When carefully reviewing a potential contract, the points which require the most negotiation will often depend on the relative sophistication of the persons to the agreement. Any agreement between two sophisticated businesses, such as manufacturers and distributors, will focus on the date and the price. The terms and conditions of the contract, or the boilerplate, will generally be non-negotiable.
More generally, when negotiating a potential agreement, you may find a few important factors including but not limited to:
Although it may be tempting to let someone else do the negotiating for you, the best negotiators take the time to carefully review each provision in the contract and make their own assessment of its importance before heading into the meeting. This is especially true when determining whether to accept various amendments during your negotiations. It’s important to exercise good judgment and discretion about these type of matters as you move forward with a distribution agreement contract.
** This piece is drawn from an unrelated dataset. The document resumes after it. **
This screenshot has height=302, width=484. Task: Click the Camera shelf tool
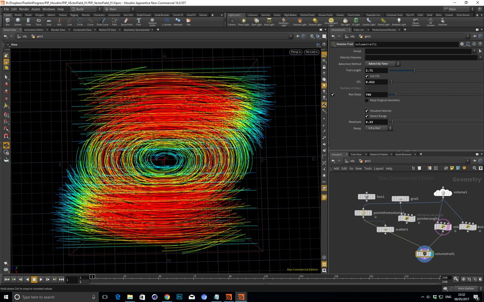pyautogui.click(x=232, y=21)
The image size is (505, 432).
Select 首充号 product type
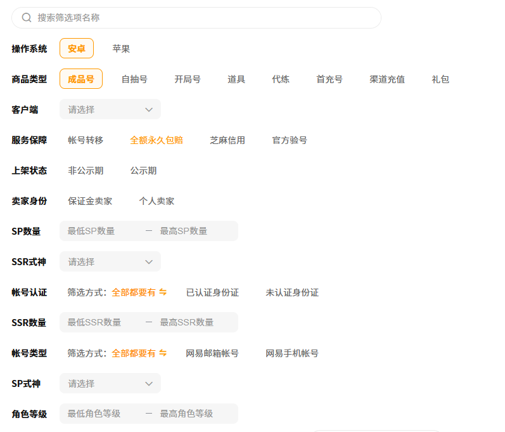pos(329,79)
When Distribution Agreements Are Breached
In enforcing a distribution agreement, the initial step is for the parties to first attempt to resolve their dispute amicably through communication and cooperation. If, however, the parties remain unable to resolve their dispute, formal proceedings addressing the terms of the distribution agreement may be required. Differences of opinion on the interpretation of contractual provisions, such as whether a given activity violates a non-compete, have resulted in court interpretation of those provisions and in some circumstances even led to contractual rescission. For example, in the case of Caledonian International, the Court of Appeals found that the company was not entitled to a declaratory judgment because a broker had no exclusive right to represent a supplier in the sale of certain products if the supplier had not sold the products in question. (Caledonian International v. Canon U.S.A., Inc., 75 A.D.3d 596 [N.Y. App. Div. 1st Dept 2010]). Another case which addresses the meaning and enforcement of an exclusive contract is Hanstrum v. Louis Agri-Systems, 73 A.D.2d 929 [N.Y. App. Div. 4th Dept 1979] . This case holds that while a contract must be performed in good faith, a manufacturer may terminate the exclusive relationship with the wholesaler because the wholesaler failed to fulfill its end of the agreement.
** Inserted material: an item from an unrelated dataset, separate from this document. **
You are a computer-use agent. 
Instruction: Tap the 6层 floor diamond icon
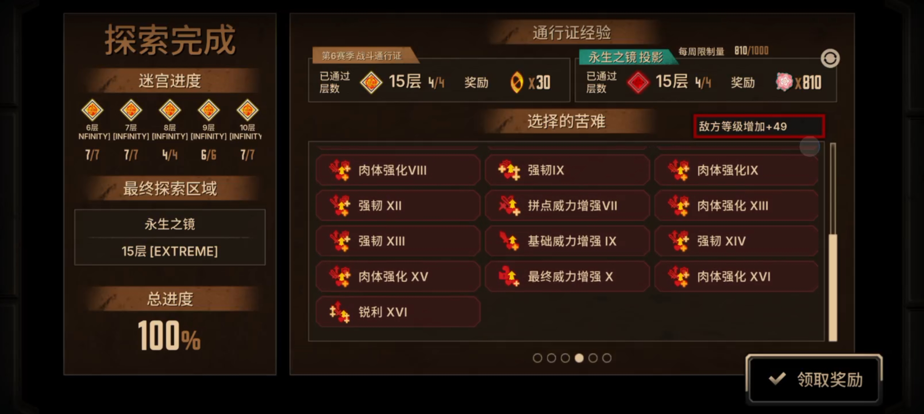point(92,110)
Even if a distribution agreement includes a clause providing for mandatory arbitration/arbitration in the event of any dispute arising under the agreement, parties are still entitled to seek injunctive relief from the courts of appropriate jurisdiction as an alternative to arbitration. An injunction is a court order requiring a person or entity to refrain from doing an action that threatens irreparable harm. "Irreparable harm" refers to the inability to repair damage caused at a later date. This could arise from loss of equity due to damage caused by newly encouraged competition as a result of a violation of the non-compete clause. In addition, a breach of fiduciary duty, such as the prospering of a business competitor at the expense of a company’s proprietary information, impedes the free flow of commerce, which results in irreparable harm. The prospect of money damages, even if the damages are significant, does not justify the damage because money cannot compensate a company for the irreparable harm caused by a breach.